I have the following method with the for loops. I'm concern about the memory leaking by doing that.
My question: For every loop in for loops, Is that true that newInstance()
method will allocate new memory block? If that so, should I create a VehicleImpl
Instance before step into the for loop and try to set new values for this VehicleImpl
Instance.
private List<VehicleImpl> setVehicles(JsonInput input) {
List<VehicleImpl> vehicles = new ArrayList<VehicleImpl>();
Break lunch = Break.Builder.newInstance("Lunch")
//timewindow(start time, end time), so lunch timewindow(start, start + duration)
.setTimeWindow(TimeWindow.newInstance(input.getLunch().getStart(),
input.getLunch().getStart() + input.getLunch().getDuration()))
//Lunch has highest priority
.setPriority(1)
//Lunch takes serviceTime
.setServiceTime(input.getLunch().getDuration())
.build();
VehicleType type = VehicleTypeImpl.Builder.newInstance("vehicleType")
.setCostPerDistance(input.getCosts().getCostPerMeter())
.setCostPerTransportTime(input.getCosts().getCostPerTransportSecond())
.setCostPerServiceTime(input.getCosts().getCostPerServiceTime())
.build();
for(int i = 0; i < input.getNoVehicles(); i++) {
//Name vehicle by index
VehicleImpl vehicle = VehicleImpl.Builder.newInstance("vehicle " + String.valueOf(i+1))
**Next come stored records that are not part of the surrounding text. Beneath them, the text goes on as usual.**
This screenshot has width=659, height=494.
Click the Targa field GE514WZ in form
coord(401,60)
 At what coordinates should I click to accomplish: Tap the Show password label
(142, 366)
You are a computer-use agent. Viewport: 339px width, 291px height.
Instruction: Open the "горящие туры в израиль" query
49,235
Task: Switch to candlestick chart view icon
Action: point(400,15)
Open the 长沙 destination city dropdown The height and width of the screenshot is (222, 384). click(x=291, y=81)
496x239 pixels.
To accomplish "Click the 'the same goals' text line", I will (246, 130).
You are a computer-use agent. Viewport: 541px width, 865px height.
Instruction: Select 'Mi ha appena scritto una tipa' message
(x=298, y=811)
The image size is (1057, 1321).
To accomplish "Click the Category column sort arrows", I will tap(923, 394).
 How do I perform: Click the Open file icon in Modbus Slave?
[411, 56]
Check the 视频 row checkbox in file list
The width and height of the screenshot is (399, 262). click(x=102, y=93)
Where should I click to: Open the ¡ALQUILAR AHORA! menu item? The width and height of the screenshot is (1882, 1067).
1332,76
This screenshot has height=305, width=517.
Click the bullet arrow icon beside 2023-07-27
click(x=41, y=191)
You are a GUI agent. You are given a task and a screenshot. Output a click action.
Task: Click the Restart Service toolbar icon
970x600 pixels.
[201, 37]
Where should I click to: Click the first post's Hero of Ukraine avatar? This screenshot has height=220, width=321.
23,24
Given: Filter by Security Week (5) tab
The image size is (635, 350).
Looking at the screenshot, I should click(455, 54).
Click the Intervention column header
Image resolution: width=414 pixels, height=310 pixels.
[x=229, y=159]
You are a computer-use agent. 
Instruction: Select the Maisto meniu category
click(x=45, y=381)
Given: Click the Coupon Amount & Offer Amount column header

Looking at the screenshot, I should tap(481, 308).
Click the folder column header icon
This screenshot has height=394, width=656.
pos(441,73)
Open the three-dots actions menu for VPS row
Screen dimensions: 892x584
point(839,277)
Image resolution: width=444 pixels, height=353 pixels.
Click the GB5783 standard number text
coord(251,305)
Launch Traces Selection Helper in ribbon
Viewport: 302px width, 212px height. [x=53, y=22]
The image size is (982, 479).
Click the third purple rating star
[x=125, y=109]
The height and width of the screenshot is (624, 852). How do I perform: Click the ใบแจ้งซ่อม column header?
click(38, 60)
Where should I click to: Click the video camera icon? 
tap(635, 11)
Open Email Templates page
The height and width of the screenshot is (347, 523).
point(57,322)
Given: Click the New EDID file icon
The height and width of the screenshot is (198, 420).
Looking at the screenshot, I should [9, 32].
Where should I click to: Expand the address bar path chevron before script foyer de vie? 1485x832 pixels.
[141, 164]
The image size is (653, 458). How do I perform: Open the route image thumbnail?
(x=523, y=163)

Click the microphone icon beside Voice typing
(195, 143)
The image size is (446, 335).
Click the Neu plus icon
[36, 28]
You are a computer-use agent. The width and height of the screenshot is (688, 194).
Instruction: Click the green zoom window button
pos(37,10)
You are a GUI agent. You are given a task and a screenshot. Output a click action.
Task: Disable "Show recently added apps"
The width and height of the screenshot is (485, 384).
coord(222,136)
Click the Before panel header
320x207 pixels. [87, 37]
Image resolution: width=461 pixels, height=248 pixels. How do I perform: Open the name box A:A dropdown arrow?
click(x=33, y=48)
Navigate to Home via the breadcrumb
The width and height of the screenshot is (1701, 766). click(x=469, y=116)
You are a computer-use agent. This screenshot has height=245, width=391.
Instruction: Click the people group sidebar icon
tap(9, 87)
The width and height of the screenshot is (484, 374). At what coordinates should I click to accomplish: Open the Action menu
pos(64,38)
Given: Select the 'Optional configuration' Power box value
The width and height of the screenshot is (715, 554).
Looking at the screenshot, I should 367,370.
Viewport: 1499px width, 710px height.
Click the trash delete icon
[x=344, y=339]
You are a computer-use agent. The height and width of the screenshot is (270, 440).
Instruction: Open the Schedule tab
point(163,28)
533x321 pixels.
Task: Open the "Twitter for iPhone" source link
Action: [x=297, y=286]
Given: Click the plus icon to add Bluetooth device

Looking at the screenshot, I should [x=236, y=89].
//The first location - depot location is indexed as 0 in Matrices
.setStartLocation(Location.newInstance(i))
.setBreak(lunch)
.setLatestArrival(input.getOperating())
.setType(type)
.build();
vehicles.add(vehicle);
}
return vehicles;
}
There is no leaking memory here. There is just a temporary reference variable that is created and destroyed in each iteration of the for loop. You can avoid that by declaring that variable before the for loop.